## [KURZE AUFGABE A]
Schreibe aus dem Artikel über die Energiekonzerne den Abschnitt von „In der Erwartung“ bis einschließlich „60-Dollar-Marke nach unten.“ wortgetreu ab.
──────── SEITENAUSZUG
Die Energiemultis gehören zu den Opfern der Handelsposse, die US-Präsident Donald Trump ausgelöst hatte. Eine Industrie, die weltweit kaum noch Handel treiben kann, drosselt die Produktion und ordert entsprechend weniger Öl und Gas.
Der Aktienkurs von Shell brach deshalb innerhalb der letzten fünf Tage um 20 Prozent ein. BP-Anteilsscheine verloren in Wochenfrist ein Viertel ihres Wertes. Der Absturz war sogar noch dramatischer als nach der Deepwater-Horizon-Katastrophe im Golf von Mexiko, als BP am 20. April 2010 für die größte Umweltkatastrophe der US-Geschichte verantwortlich gemacht wurde.
Trump hatte der US-Ölindustrie mit seinem Kampfruf „Drill, baby, drill“ zwar ein goldenes Zeitalter versprochen: Doch die Aussicht auf eine globale Rezession als Folge der Zollpolitik drückte auch die Aktienkurse von US-Ölmultis wie ExxonMobil tief in den Keller. Am Mittwoch betrug der Wertverfall bereits mehr als 16 Prozent.
In der Erwartung einer globalen wirtschaftlichen Abkühlung haben Öl- und Gashändler ihre Beschaffung drastisch zurückgefahren: Am europäischen Handelspunkt TTF sanken die Notierungen für Erdgas innerhalb weniger Tage von 42 auf unter 35 Euro pro Megawattstunde. Erdöl der Nordsee-Sorte Brent hatte vor einem Jahr noch bei 90 Euro pro Fass (Barrel) notiert, am Mittwoch durchbrach der Wert zeitweise die 60-Dollar-Marke nach unten.
────────────────
## [KURZE AUFGABE B]
Gib den Abschnitt der Liste vom Anfang bis einschließlich der Zeile mit „pyautogui.click(x=83, y=251)“ unverändert wieder. Lass die Bilder dabei weg.
──────── EXTRAHIERTE DATEN
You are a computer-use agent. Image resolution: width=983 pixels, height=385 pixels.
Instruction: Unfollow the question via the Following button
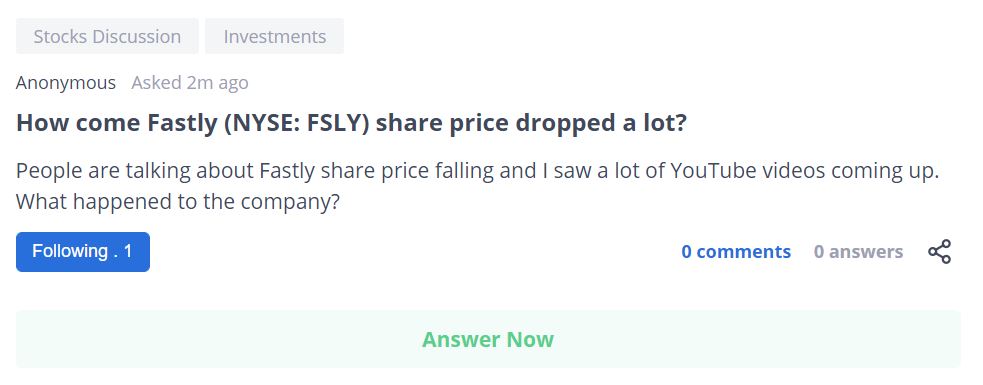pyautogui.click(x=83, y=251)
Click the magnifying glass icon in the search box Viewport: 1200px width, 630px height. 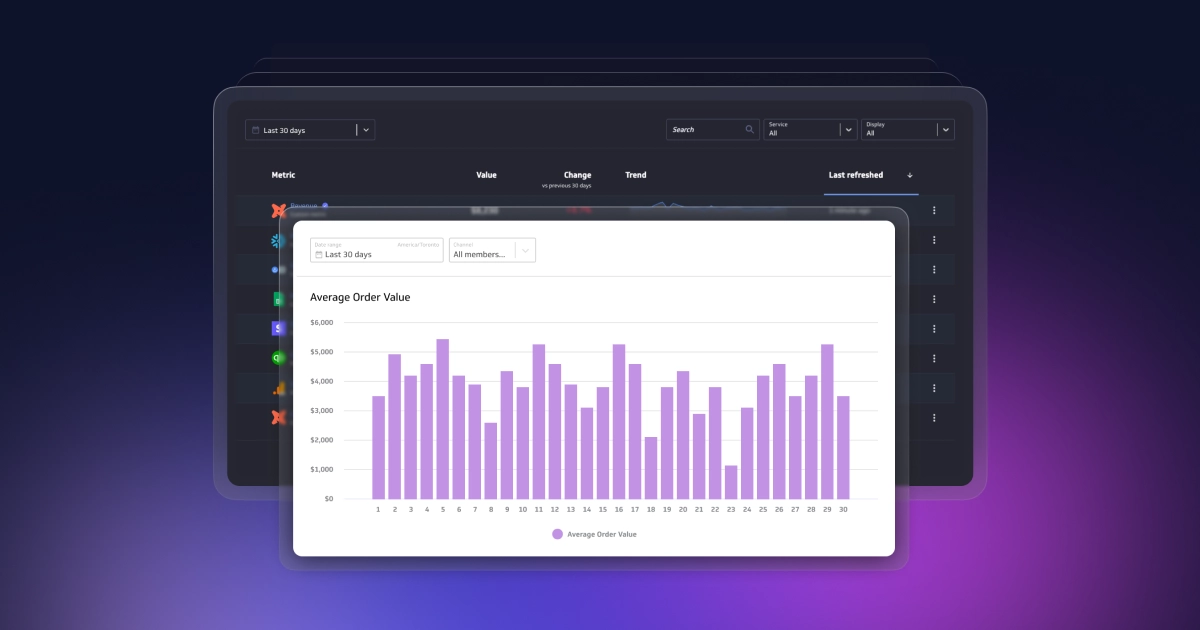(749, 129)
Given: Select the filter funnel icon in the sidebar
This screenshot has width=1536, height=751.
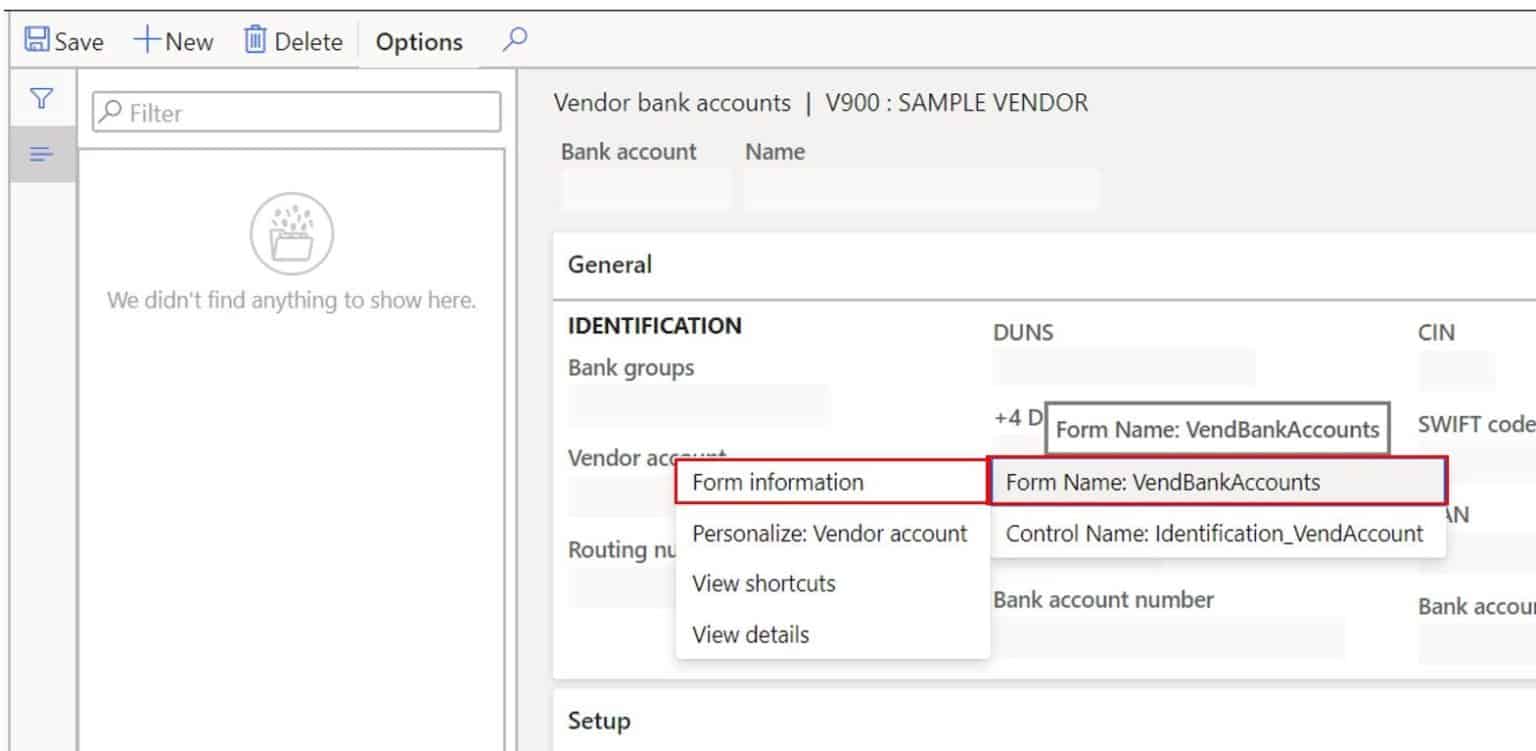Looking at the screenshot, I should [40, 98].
────────────────
## [VOLLSTÄNDIGE ANTWORT A]
In der Erwartung einer globalen wirtschaftlichen Abkühlung haben Öl- und Gashändler ihre Beschaffung drastisch zurückgefahren: Am europäischen Handelspunkt TTF sanken die Notierungen für Erdgas innerhalb weniger Tage von 42 auf unter 35 Euro pro Megawattstunde. Erdöl der Nordsee-Sorte Brent hatte vor einem Jahr noch bei 90 Euro pro Fass (Barrel) notiert, am Mittwoch durchbrach der Wert zeitweise die 60-Dollar-Marke nach unten.

## [VOLLSTÄNDIGE ANTWORT B]
You are a computer-use agent. Image resolution: width=983 pixels, height=385 pixels.
Instruction: Unfollow the question via the Following button
pyautogui.click(x=83, y=251)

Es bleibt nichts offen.